Zekeriya Erdim

Gönül coğrafyamızın her köşesi, şehitler-gaziler tepesi

Cümle âlem bilir ki; komşuda çıkan yangın, eğer söndürülmezse bizim evimizi yahut iş yerimizi de yakar. Onun için; bir yerde ateş bacayı sardığında, bütün mahalle harekete geçip canla başla sokağa çıkar.

Burada hem malını ve canını koruma, hem de yangının söndürülmesine yardımcı olma refleksi vardır. Ateşle imtihan, tehlikeyi tamamen bertaraf edinceye kadardır.

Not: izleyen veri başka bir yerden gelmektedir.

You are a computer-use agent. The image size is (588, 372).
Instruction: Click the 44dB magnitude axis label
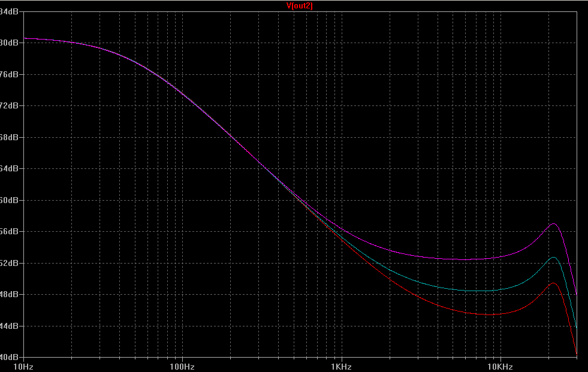[x=11, y=326]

Son yıllarda, giderek daha büyük bir oranda; gönül coğrafyamızın her bir köşesi, yangın yerine döndü. Ateş çemberi içinde kalan mazlumların ve mağdurların; yıllardır ne karınları doydu, ne sırtları giydi, ne acıları dindi, ne yangınları söndü.

SURİYE YANGINI

Şimdilerde en sıcak, en yakın ve en yoğun sancı; iç savaşlarla ve dış müdahalelerle param parça edilen Suriye cenahından geliyor. Bebeğinden çocuğuna, gencinden yetişkinine, yaşlısından hastasına yahut özürlüsüne kadar milyonlarca insan; ya içeride kalıp malından ve canından oluyor, ya dışarı çıkıp "muhacir" yahut "göçmen" haline geliyor.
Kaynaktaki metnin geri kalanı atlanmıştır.